What is being asked
Everything in the records except the pictures should come back exactly as written.

Material for this exercise
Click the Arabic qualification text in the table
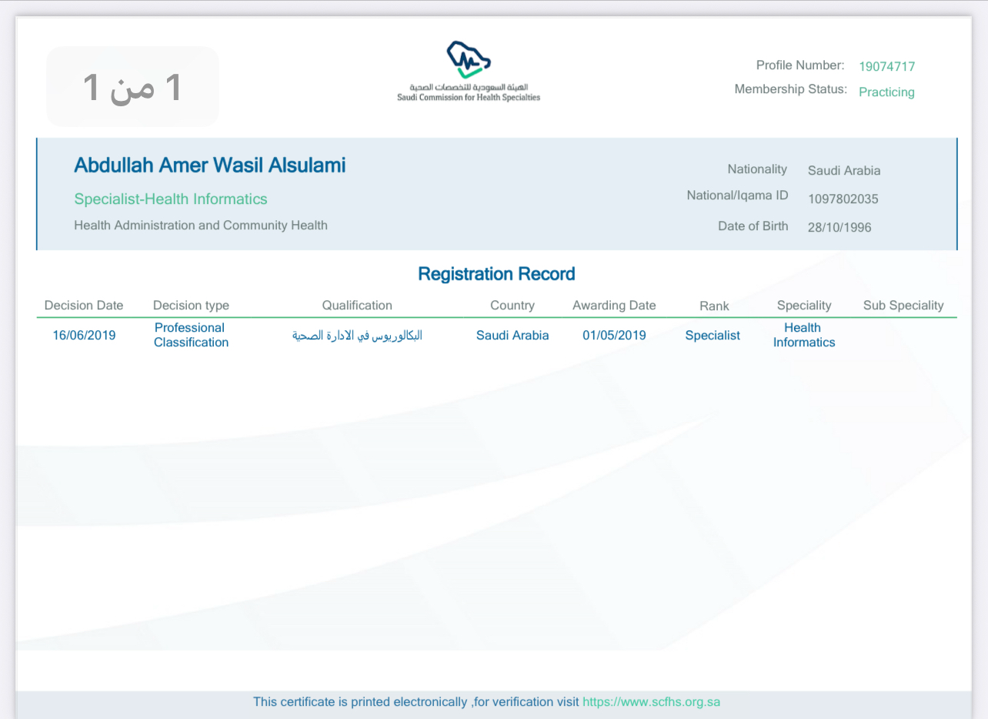 click(357, 336)
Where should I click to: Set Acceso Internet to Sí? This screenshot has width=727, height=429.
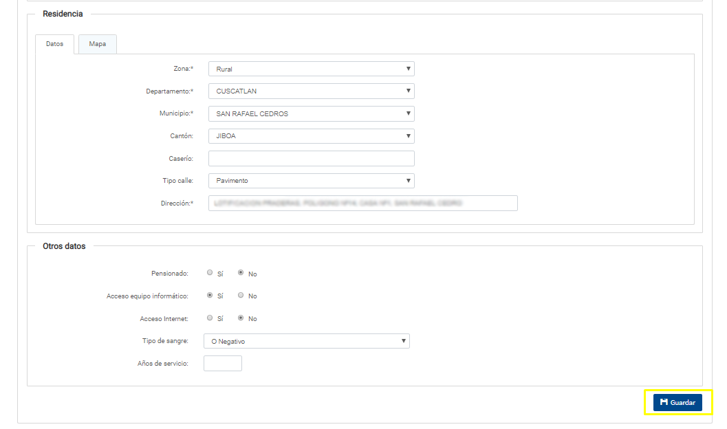tap(210, 318)
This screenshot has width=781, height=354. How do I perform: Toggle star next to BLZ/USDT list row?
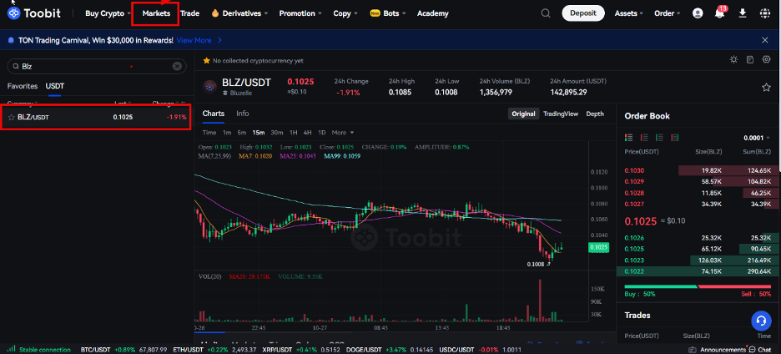pyautogui.click(x=11, y=117)
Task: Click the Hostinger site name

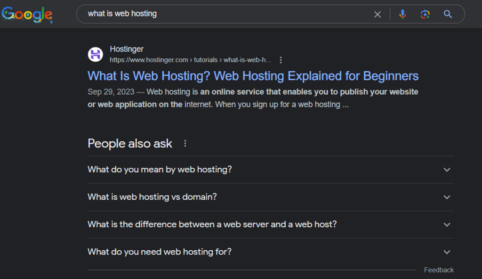Action: (127, 49)
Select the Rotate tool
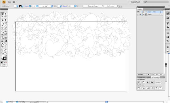 tap(2, 31)
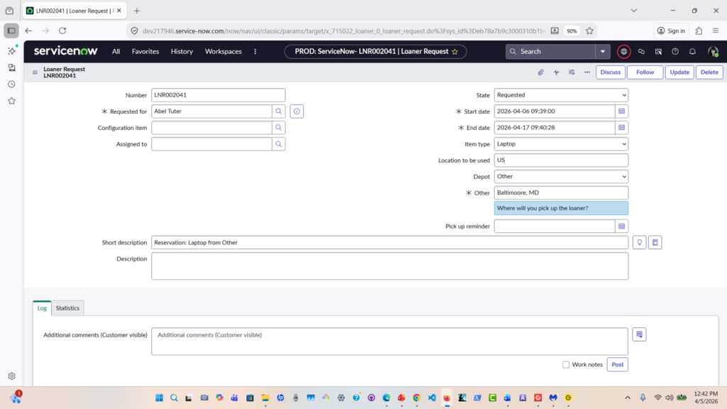Expand the Depot dropdown
The image size is (727, 409).
(x=561, y=177)
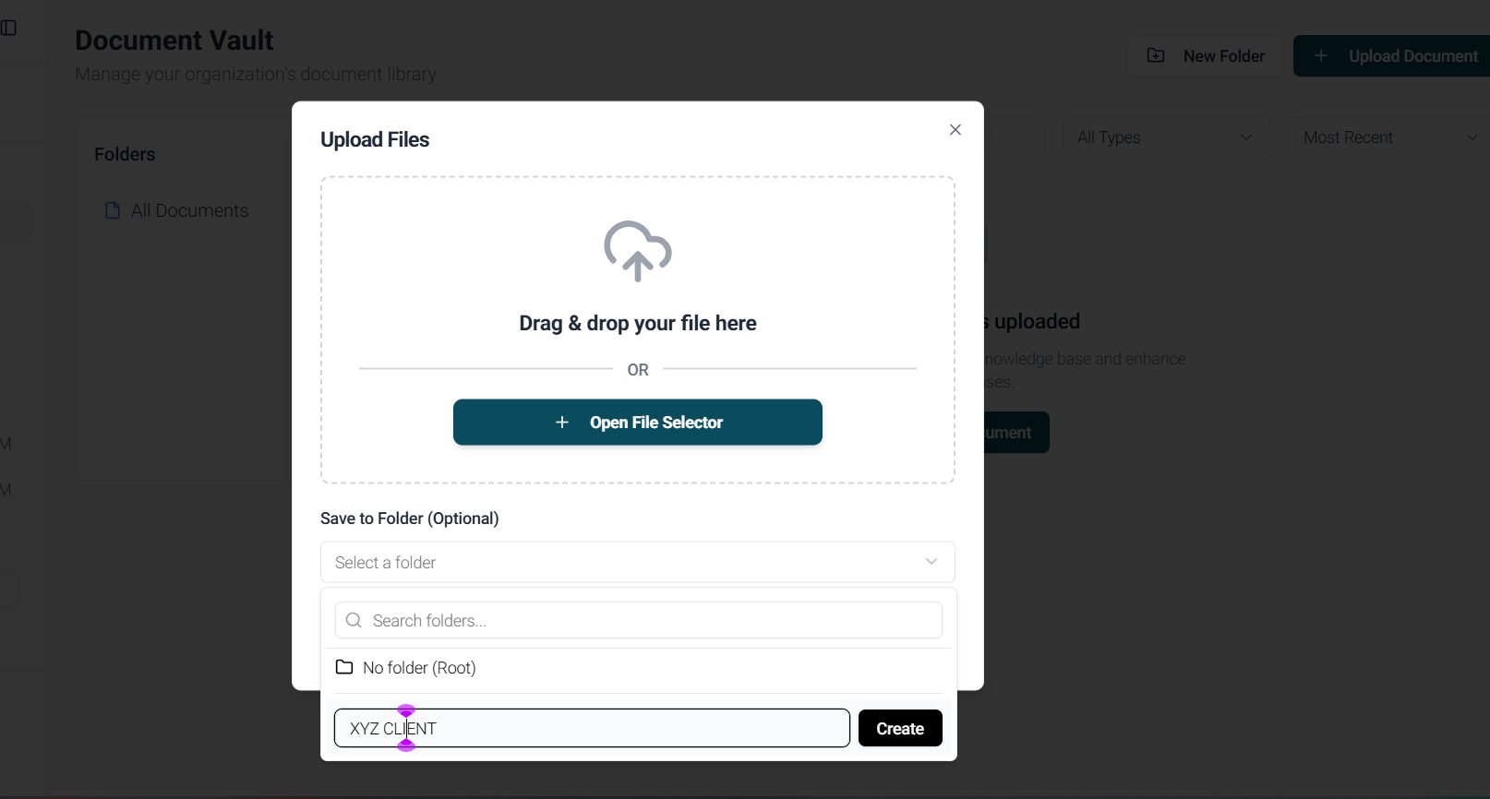Image resolution: width=1490 pixels, height=799 pixels.
Task: Click the All Documents file icon
Action: [113, 210]

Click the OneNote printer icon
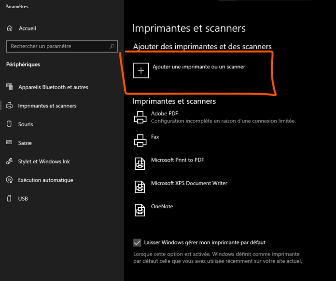click(140, 210)
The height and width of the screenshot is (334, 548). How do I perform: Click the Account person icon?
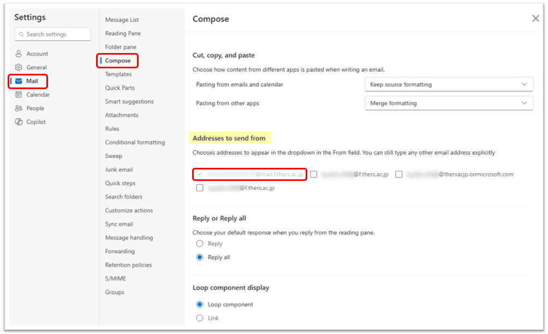[19, 54]
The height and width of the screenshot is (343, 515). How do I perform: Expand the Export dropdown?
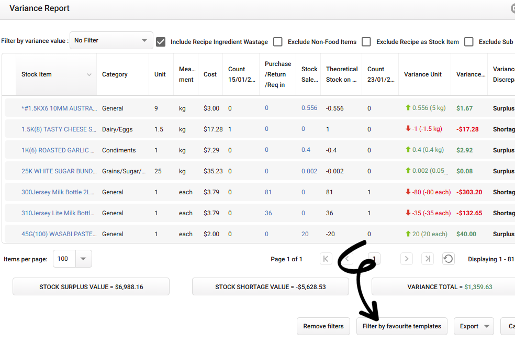click(x=473, y=326)
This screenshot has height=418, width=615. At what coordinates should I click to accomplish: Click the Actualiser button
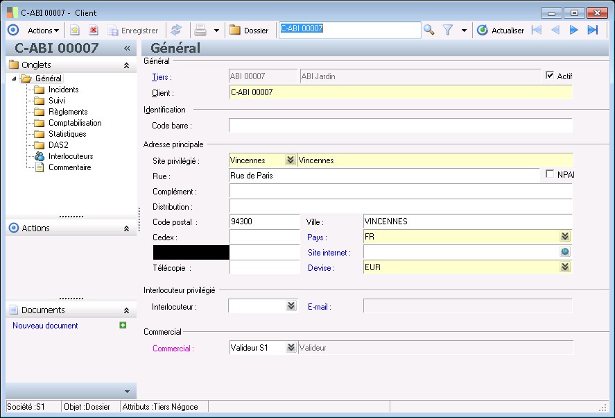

Exercise solution
Click the Arabic qualification text in the table
 click(357, 336)
Where should I click to: Set Acceso Internet to Sí? This screenshot has width=727, height=429.
tap(210, 318)
This screenshot has width=781, height=354. How do I perform: Toggle star next to BLZ/USDT list row?
pyautogui.click(x=11, y=117)
Task: Click the Hostinger site name

Action: (127, 49)
Select the Rotate tool
 tap(2, 31)
Expand the Depot dropdown
The image size is (727, 409).
(x=561, y=177)
Image resolution: width=1490 pixels, height=799 pixels.
Task: Click the All Documents file icon
Action: [113, 210]

Click the OneNote printer icon
click(140, 210)
The height and width of the screenshot is (334, 548). How do I perform: Click the Account person icon?
[19, 54]
The height and width of the screenshot is (343, 515). How do I perform: Expand the Export dropdown?
click(x=473, y=326)
This screenshot has height=418, width=615. At what coordinates should I click to accomplish: Click the Actualiser button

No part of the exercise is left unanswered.